Vsyncing part II, VBlankIntrWait

Until now, all demos used the function vid_vsync to synchronize the action to the VBlank (see the graphics introduction). What this did was to check REG_VCOUNT and stay in a while loop until the next VBlank came along. While it works, it’s really a pretty poor way of doing things for two reasons. First, because of the potential problem when you are in a VBlank already, but that one had been covered. The second reason is more important: while you’re in the while loop, you’re wasting an awful lot of CPU cycles, all of which slurp battery power.


Fig 17.2: swi_vsync demo.

There are a number of BIOS calls that can put the CPU into a low power mode, thus sparing the batteries. The main BIOS call for this is Halt (#2), but what we’re currently interested in is VBlankIntrWait (#5). This will set things up to wait until the next VBlank interrupt. To use it, you have to have interrupts switched on, of course, in particular the VBlank interrupt. As usual, the VBlank isr will have to acknowledge the interrupt by writing to REG_IF. But it also has to write to its BIOS equivalent, REG_IFBIOS. This little bit of information is a little hard to find elsewhere (in part because few tutorials cover BIOS calls); for more info, see GBATEK, BIOS Halt Functions. Fortunately for us, the switchboard presented in the interrupts section has this built in.

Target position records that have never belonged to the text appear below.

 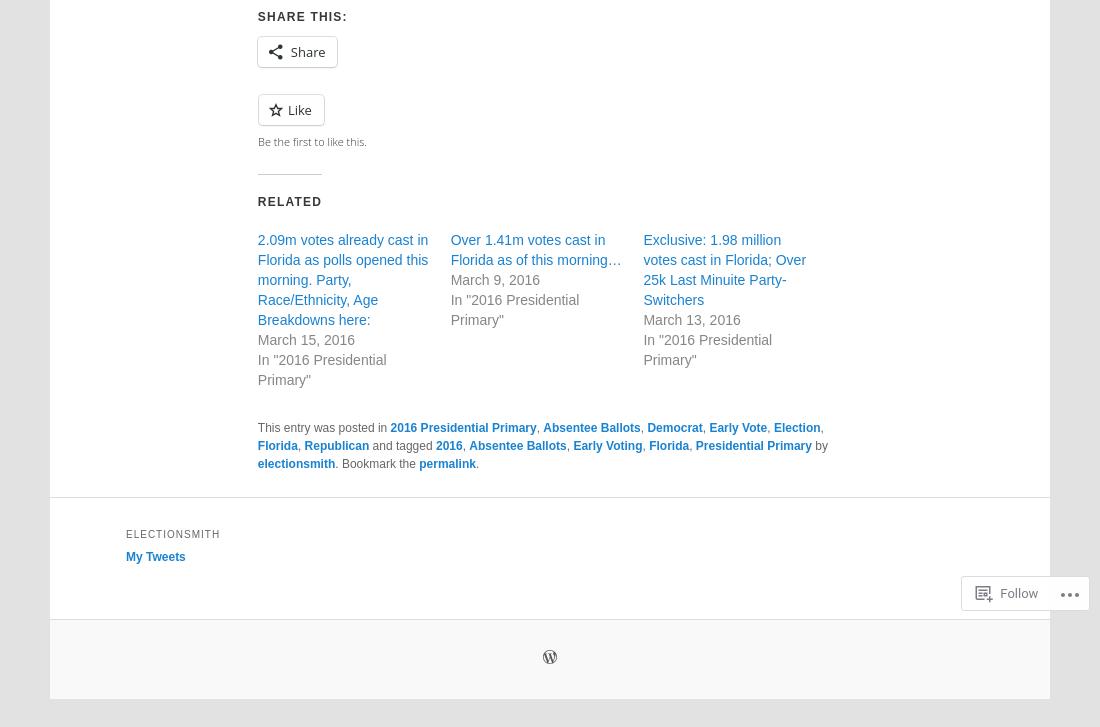 What do you see at coordinates (811, 443) in the screenshot?
I see `'by'` at bounding box center [811, 443].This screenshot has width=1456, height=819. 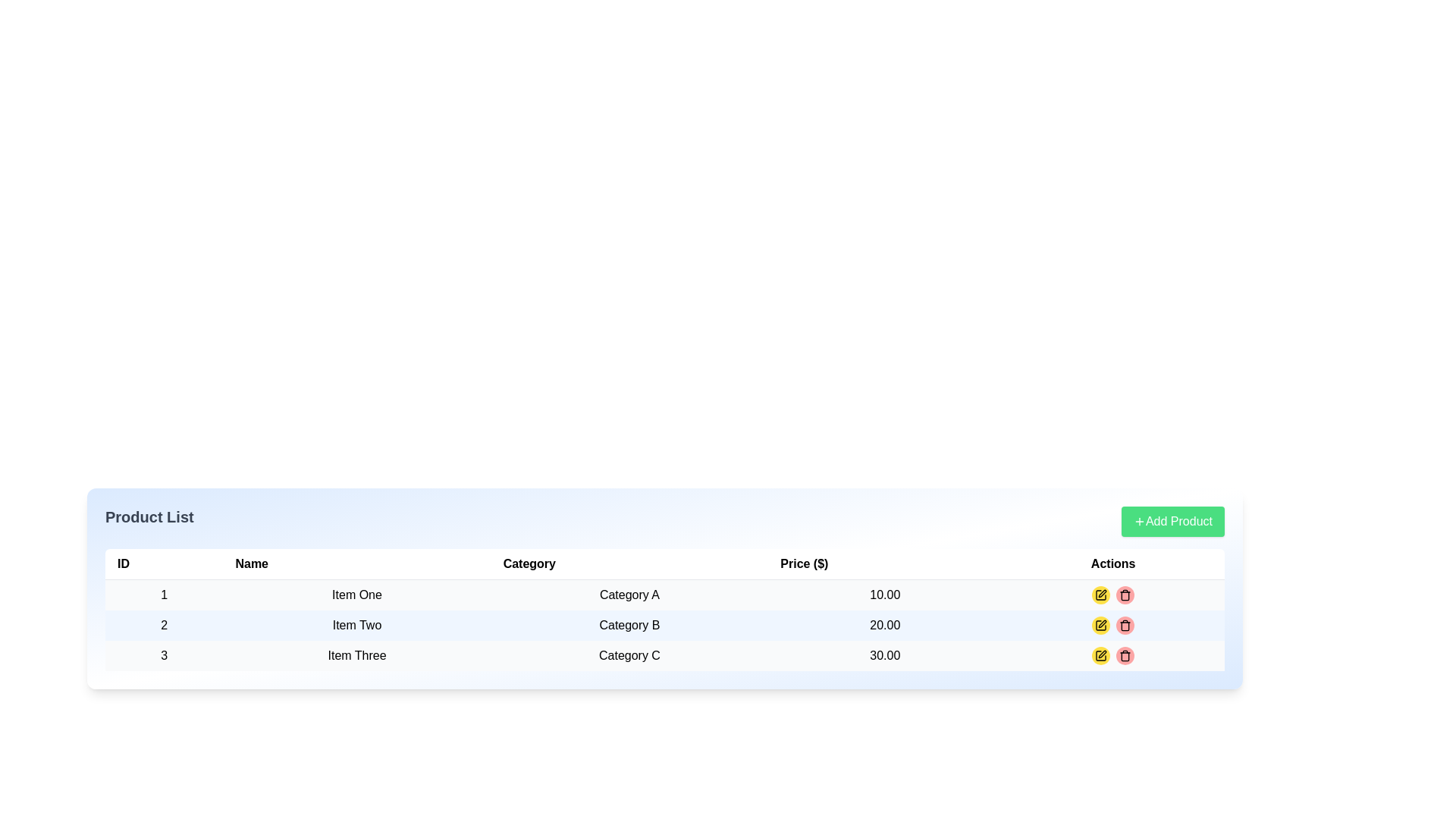 What do you see at coordinates (1125, 626) in the screenshot?
I see `the second trash icon in the 'Actions' column of the 'Product List' section to initiate a delete action for 'Item Two'` at bounding box center [1125, 626].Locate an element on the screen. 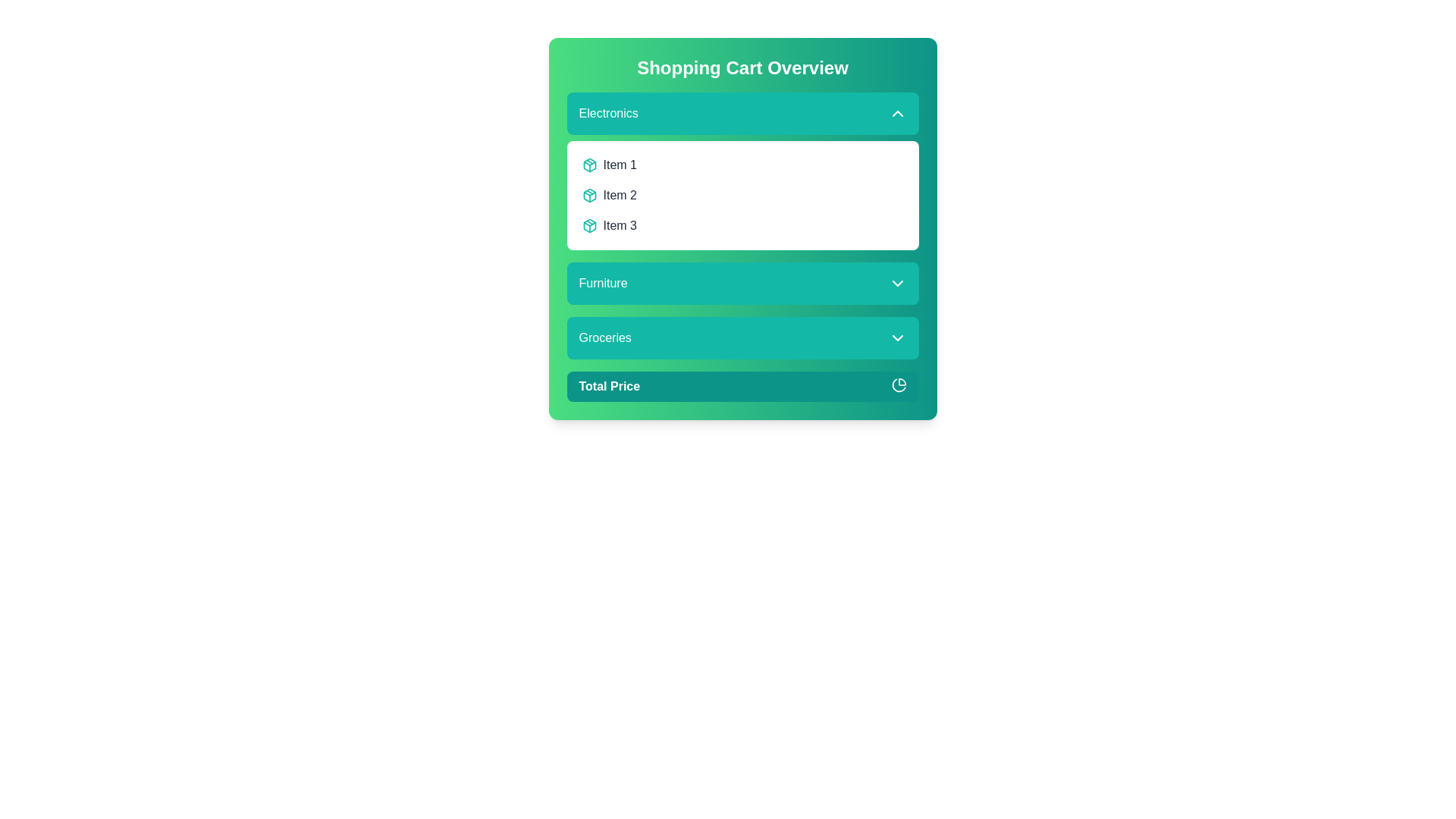 This screenshot has height=819, width=1456. the 'Total Price' section to interact with the summary information is located at coordinates (742, 385).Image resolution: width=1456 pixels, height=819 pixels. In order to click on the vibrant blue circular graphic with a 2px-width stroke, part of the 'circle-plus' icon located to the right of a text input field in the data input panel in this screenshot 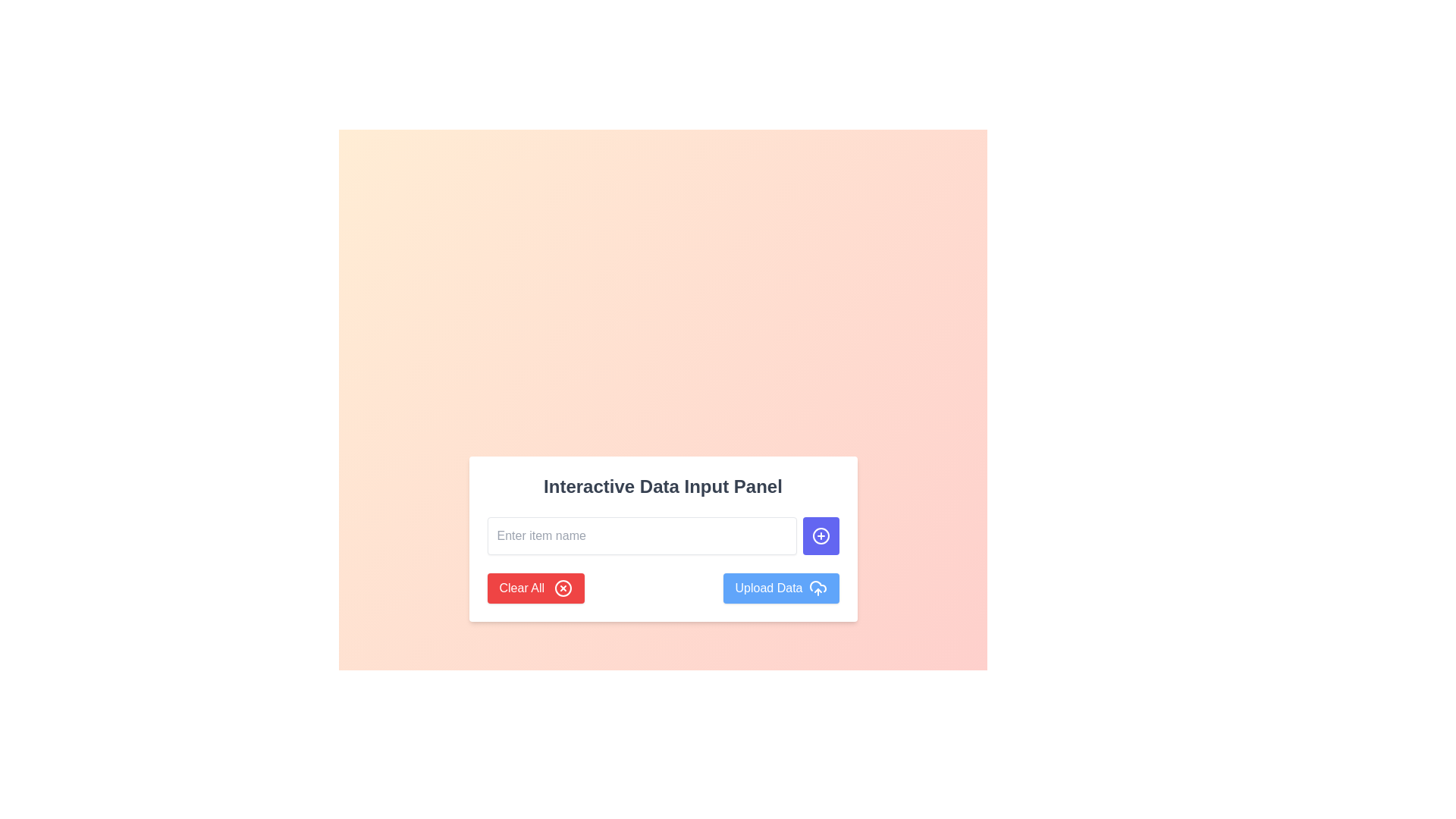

To show you how to set it up, see the swi_vsync demo. The most important code is given below; a screen shot can be found in fig 2. What it does is give a rotating metroid sprite with an angular velocity of π rad/s (this corresponds to Δθ = 0x10000/4/60= 0x0111). The basic steps for interrupt handling should be familiar, except the fact that there’s no real VBlank isr because the switchboard already takes care of acknowledging the interrupt. After that it’s pretty simple: we use ObjAffineSet() to calculate the required affine matrix and VBlankIntrWait puts the CPU on Halt until the next VBlank interrupt.

// inside main, after basic initialisations

AFF_SRC as= { 0x0100, 0x0100, 0 };

// enable isr switchboard and VBlank interrupt
irq_add(II_VBLANK, NULL);


    // Full circle = 10000h
    // 10000h/4/60= 111h -> 1/4 rev/s = 1 passing corner/s
    as.alpha += 0x0111;
    ObjAffineSet(&as, &oaff.pa, 1, 8);

    obj_aff_copy(obj_aff_mem, &oaff, 1);

Prefer VBlankIntrWait() over vid_vsync()

Waiting for the VBlank via vid_vsync() (or its functional equivalent) is not a good idea: it wastes too much battery power. The recommended procedure is using VBlankIntrWait() to halt the processor, to be woken again on the VBlank interrupt.

Acknowledging IntrWait routines

VBlankIntrWait() is only one of the BIOS’s IntrWait() routines that can stop the CPU until an interrupt has been raised. However, it doesn’t look at REG_IF but at REG_IFBIOS (0300:7FF8) for the acknowledgement of the interrupt. If your game locks up after trying VBlankIntrWait(), this may be why. Note that you may find the address under other names, as there isn’t really an official one for it.

Final thoughts

Now that you know how to use them, I should warn you that you shouldn’t go overboard with them. It appears that the BIOS routines have been designed for space, not speed, so they aren’t the fastest in the world. Not only that, there’s an overhead of at least 60 cycles for each one (mind you, normal functions seem to have a 30 cycle overhead). If speed is what you’re after then the BIOS calls may not be the best thing; you can probably find faster routines on the web … somewhere. This doesn’t mean that the BIOS routines can’t be useful, of course, but if you have alternative methods, use those instead. Just remember that that’s an optimisation step, which you shouldn’t do prematurely.